The Iraqi issue is now less intractable than Syria. Here too there is a candidate for the Westphalian model, unlike Syria, where the regional and international guarantors happen to be direct parties to the war, namely, Russia, Turkey, and Iran. This guarantors trio who emerged in the Astana process, aiming to pave the ground for political talks in Geneva, are guarantors of de-escalation rather than permanent stability or long-term political solutions. To be sure, it is difficult to consider Iran would be a permanent guarantor in Syria, because, according to what the Americans are saying, no political solution is possible if it is based on consolidating Tehran’s foothold in Syria. The same applies to Saudi Arabia. For this reason, Saudi Arabia and Iran are seen as part of the problem in Syria rather than part of the solution. Therefore, a new approach that does not rely on the fate of this relationship is needed, where the guarantor’s role is assigned to the US and Russia, after they reach an accord over their shared interests and the local Syrian players that will receive the guarantees from the two powers – as well as the European guarantor who will be central in reconstruction efforts.

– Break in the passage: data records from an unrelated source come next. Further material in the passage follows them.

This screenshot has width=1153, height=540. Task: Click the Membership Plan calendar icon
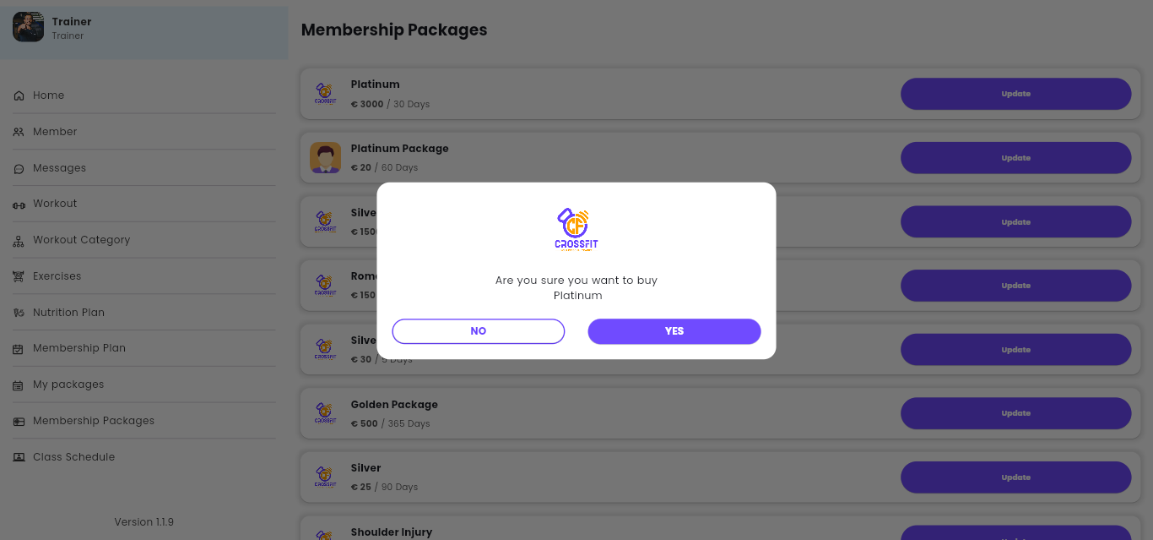tap(19, 349)
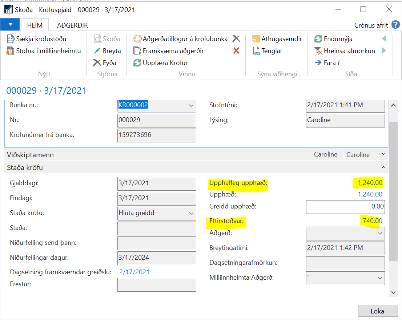
Task: Open the Hluta greidd status dropdown
Action: (191, 214)
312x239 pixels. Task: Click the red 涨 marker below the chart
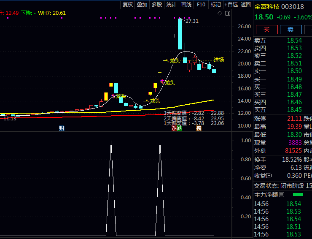(174, 128)

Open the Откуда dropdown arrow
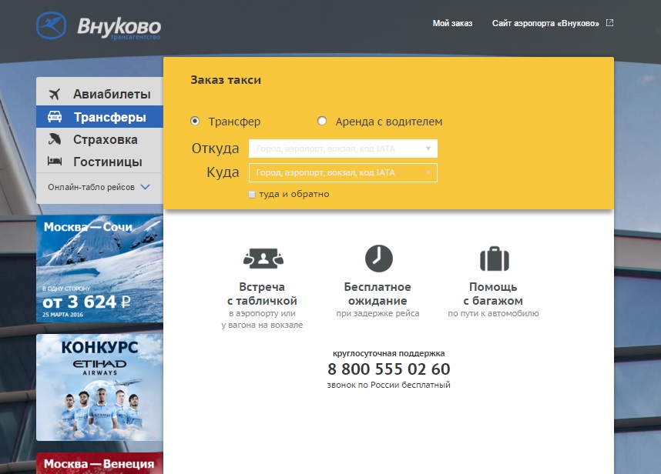(x=428, y=149)
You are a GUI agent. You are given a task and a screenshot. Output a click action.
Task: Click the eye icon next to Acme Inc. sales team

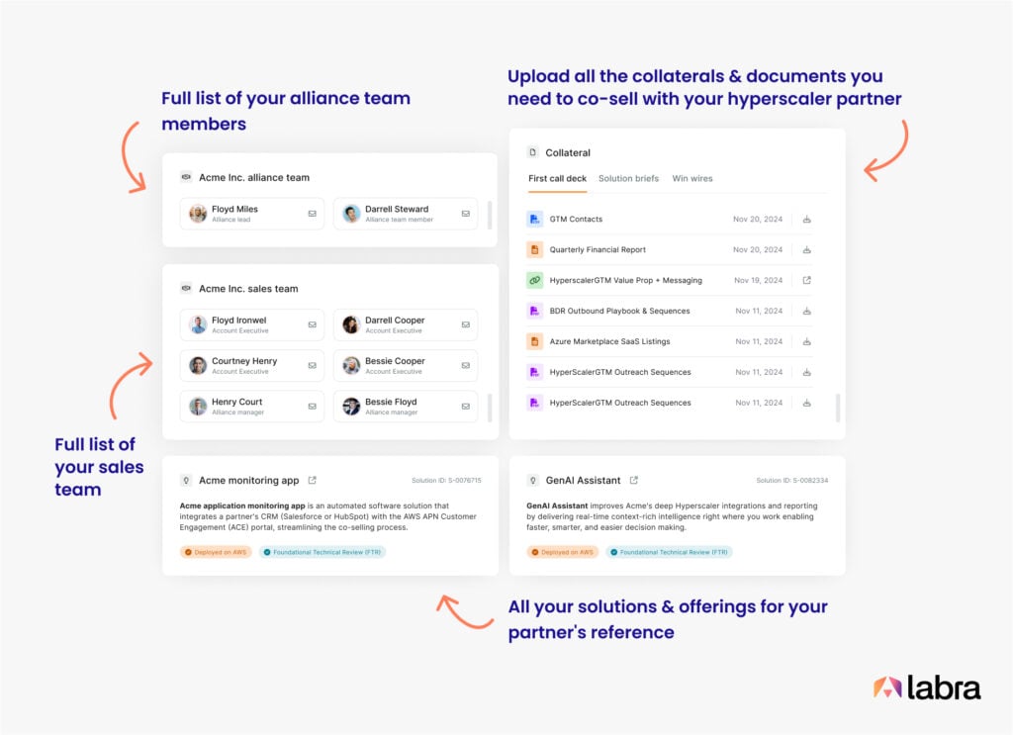[x=186, y=288]
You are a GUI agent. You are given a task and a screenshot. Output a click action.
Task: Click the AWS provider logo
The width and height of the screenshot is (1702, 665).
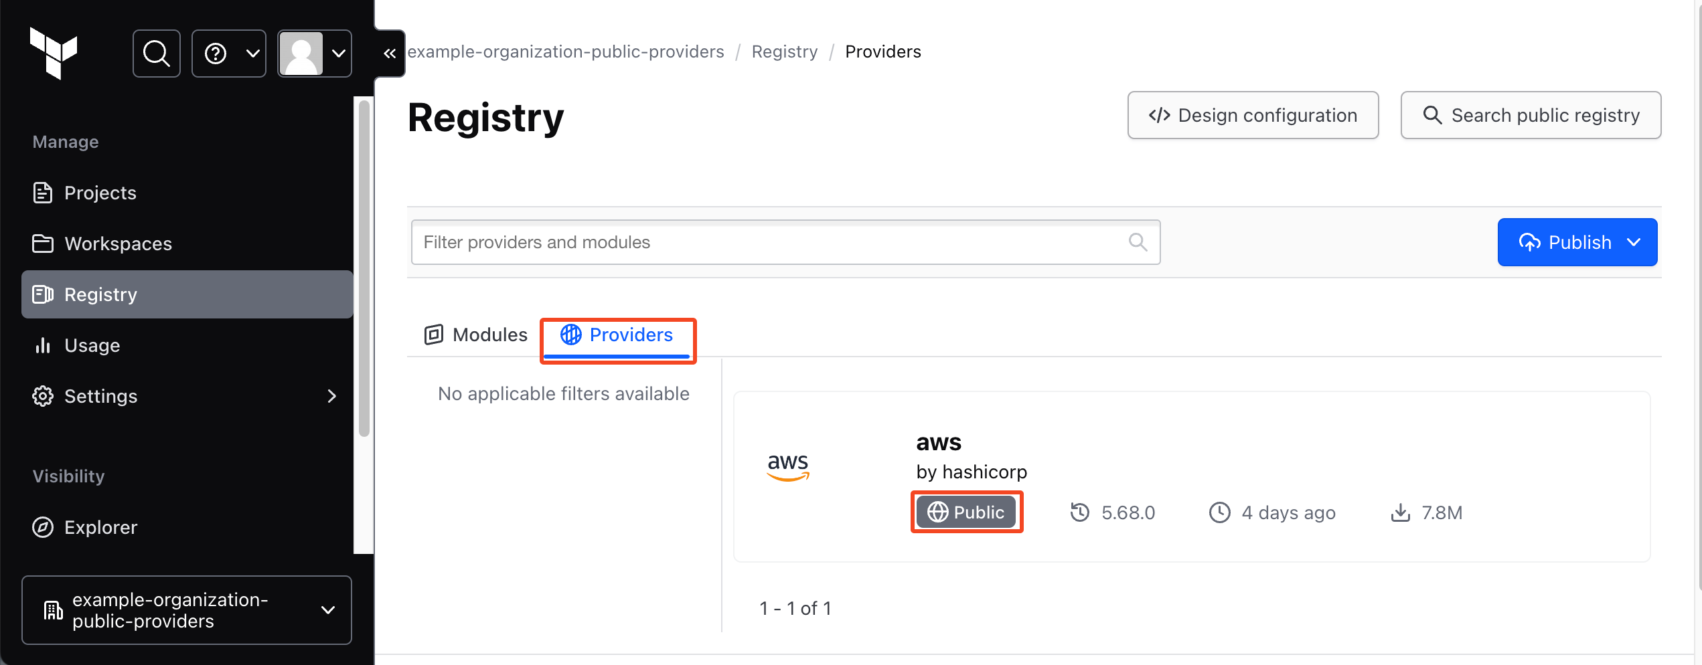[788, 466]
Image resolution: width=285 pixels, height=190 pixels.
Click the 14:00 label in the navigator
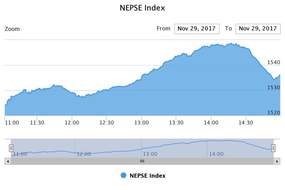tap(216, 154)
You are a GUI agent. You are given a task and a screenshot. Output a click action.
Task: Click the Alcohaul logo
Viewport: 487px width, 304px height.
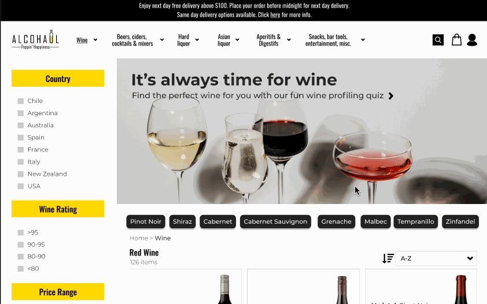pyautogui.click(x=35, y=40)
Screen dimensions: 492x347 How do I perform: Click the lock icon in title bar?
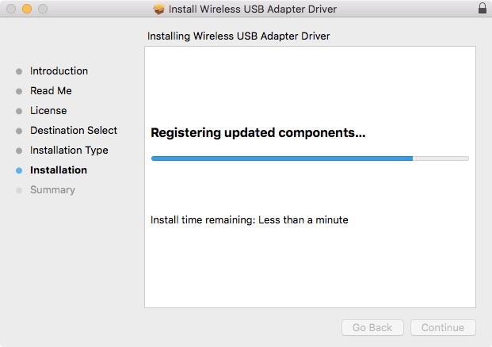click(x=482, y=8)
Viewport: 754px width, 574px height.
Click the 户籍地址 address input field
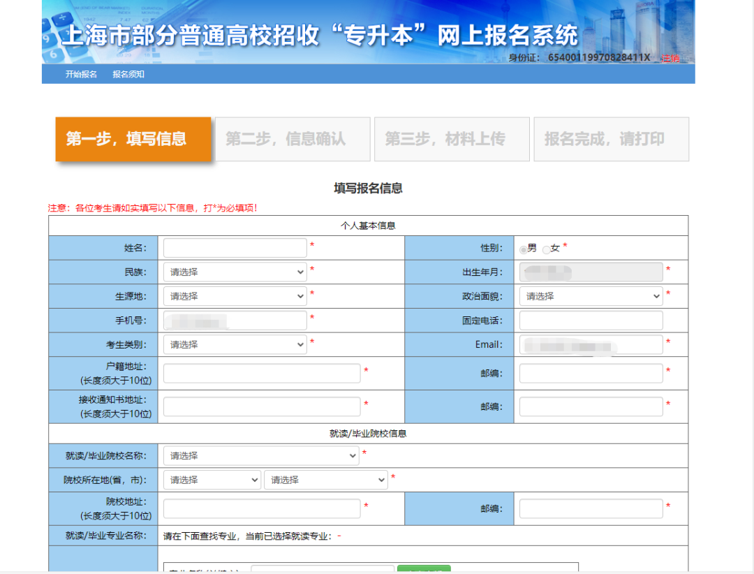coord(261,373)
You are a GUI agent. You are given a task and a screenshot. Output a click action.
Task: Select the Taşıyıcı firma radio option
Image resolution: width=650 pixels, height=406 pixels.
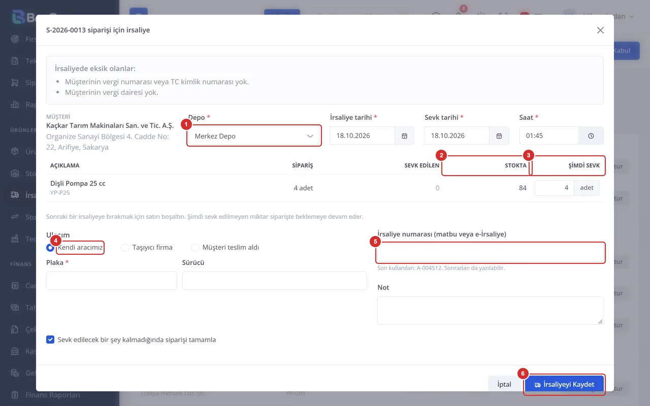click(125, 248)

Perhaps only Yemen’s conflict cannot bypass the Saudi-Iranian relationship. There, Saudi national security is an issue, and to Riyadh, Tehran is trying to undermine it through Yemen with its support for Houthi rebels. Saudi Arabia is convinced that Iran wants to create an armed militia in Yemen that would be a replica of Hezbollah in Lebanon, to destabilize the kingdom. “Reaching the Muslims’ Qibla [i.e. Mecca in Saudi Arabia] is a main objective of the Iranian regime,” the deputy crown prince said in the interview, stressing that Saudi Arabia is able to uproot the Houthis and Saleh’s forces in a few days but that the casualties would be very high, yet vowed to crush the Iranian project in Yemen.

The other Gulf Cooperation Council agree with Saudi Arabia over the priority of protecting its national security from Iran’s schemes in Yemen. The GCC summit in Bahrain in December adopted a resolution tasking the Amir of Kuwait to engage Iran in dialogue, which he subsequently did. However, there must be good reason behind the remarks made by Prince Mohammed bin Salman and his new position on conditions of dialogue with Iran. However, there are no indications that there is a Saudi determination to turn this position into a GCC policy, given the divisiveness of the issue.

Nevertheless, the remarks of the deputy crown prince are a stark new message, and we will no doubt know soon whether the reasons behind them are bilateral factors or international ones as well.